If pictures are present, leave them out, and copy the data word for word.
____ Given information
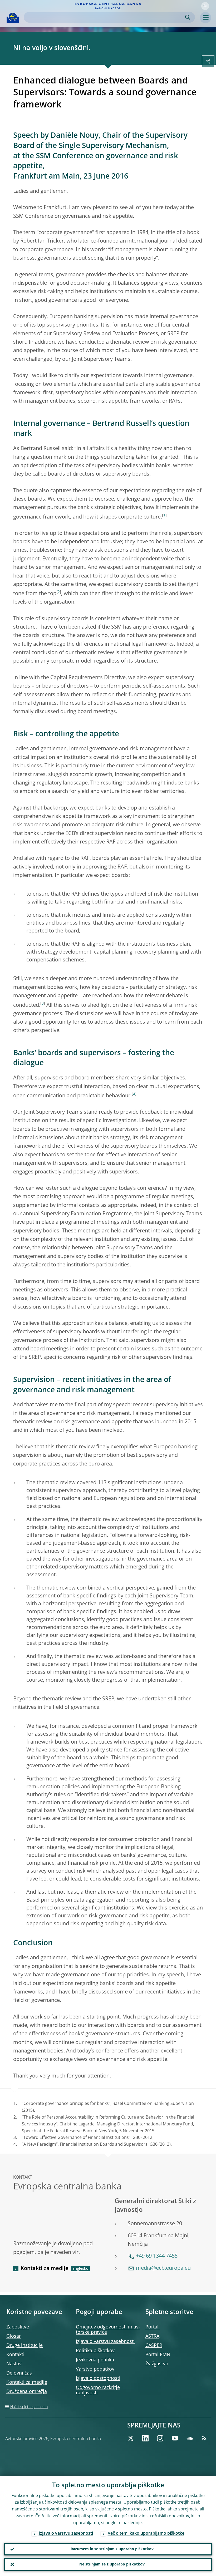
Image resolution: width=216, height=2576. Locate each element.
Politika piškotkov (95, 2350)
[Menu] (205, 17)
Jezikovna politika (95, 2360)
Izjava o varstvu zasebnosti (105, 2341)
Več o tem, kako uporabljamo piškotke (146, 2533)
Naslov (14, 2364)
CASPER (153, 2345)
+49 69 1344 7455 (157, 2256)
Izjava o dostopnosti (98, 2378)
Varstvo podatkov (95, 2369)
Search (187, 17)
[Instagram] (160, 2438)
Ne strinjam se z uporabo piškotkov (112, 2564)
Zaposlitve (17, 2327)
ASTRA (152, 2336)
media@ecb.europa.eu (163, 2268)
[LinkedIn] (145, 2438)
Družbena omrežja (26, 2391)
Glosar (13, 2336)
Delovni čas (19, 2373)
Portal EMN (157, 2354)
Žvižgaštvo (156, 2364)
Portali (152, 2327)
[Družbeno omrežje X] (130, 2438)
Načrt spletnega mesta (29, 2407)
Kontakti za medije (44, 2268)
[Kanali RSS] (204, 2438)
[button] (205, 6)
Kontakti (15, 2354)
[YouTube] (175, 2438)
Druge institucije (24, 2345)
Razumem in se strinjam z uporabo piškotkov (112, 2549)
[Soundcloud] (189, 2438)
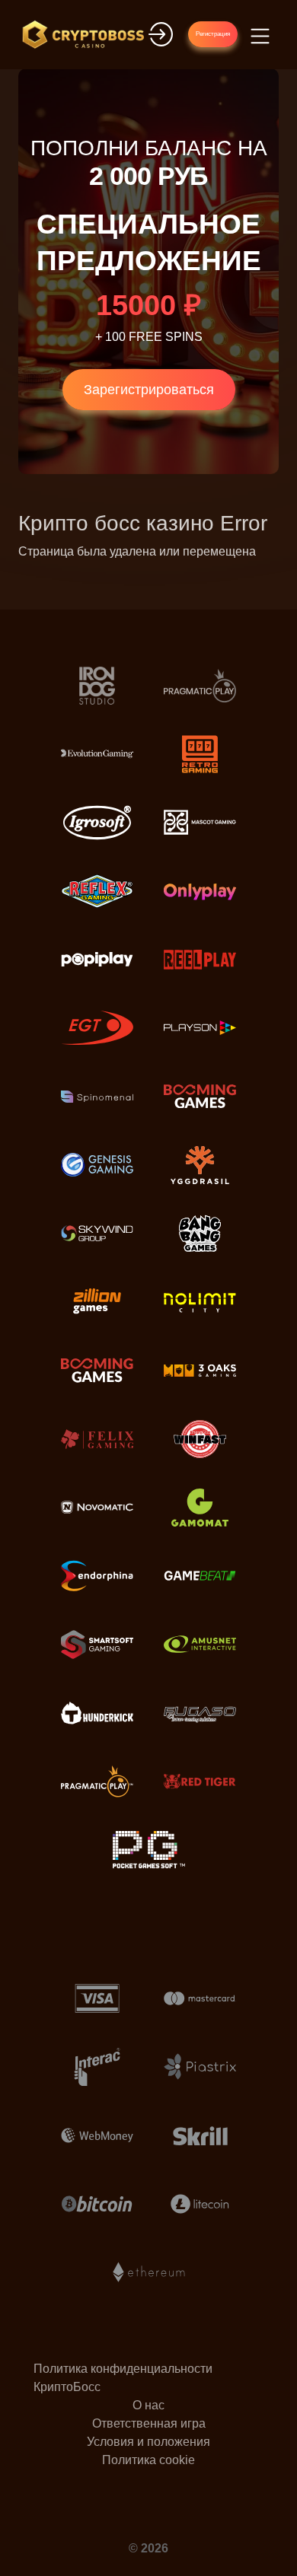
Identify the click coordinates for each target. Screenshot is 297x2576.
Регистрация (213, 33)
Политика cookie (148, 2459)
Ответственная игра (149, 2423)
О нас (148, 2405)
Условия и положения (148, 2441)
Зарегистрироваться (149, 389)
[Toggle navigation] (258, 35)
________
# [Response box]
Image resolution: width=216, height=2576. Locate each element.
Politika piškotkov (95, 2350)
[Menu] (205, 17)
Jezikovna politika (95, 2360)
Izjava o varstvu zasebnosti (105, 2341)
Več o tem, kako uporabljamo piškotke (146, 2533)
Naslov (14, 2364)
CASPER (153, 2345)
+49 69 1344 7455 (157, 2256)
Izjava o dostopnosti (98, 2378)
Varstvo podatkov (95, 2369)
Search (187, 17)
[Instagram] (160, 2438)
Ne strinjam se z uporabo piškotkov (112, 2564)
Zaposlitve (17, 2327)
ASTRA (152, 2336)
media@ecb.europa.eu (163, 2268)
[LinkedIn] (145, 2438)
Družbena omrežja (26, 2391)
Glosar (13, 2336)
Delovni čas (19, 2373)
Portal EMN (157, 2354)
Žvižgaštvo (156, 2364)
Portali (152, 2327)
[Družbeno omrežje X] (130, 2438)
Načrt spletnega mesta (29, 2407)
Kontakti za medije (44, 2268)
[Kanali RSS] (204, 2438)
[button] (205, 6)
Kontakti (15, 2354)
[YouTube] (175, 2438)
Druge institucije (24, 2345)
Razumem in se strinjam z uporabo piškotkov (112, 2549)
[Soundcloud] (189, 2438)
Identify the click coordinates for each target. Screenshot is 297x2576.
Регистрация (213, 33)
Политика cookie (148, 2459)
Ответственная игра (149, 2423)
О нас (148, 2405)
Условия и положения (148, 2441)
Зарегистрироваться (149, 389)
[Toggle navigation] (258, 35)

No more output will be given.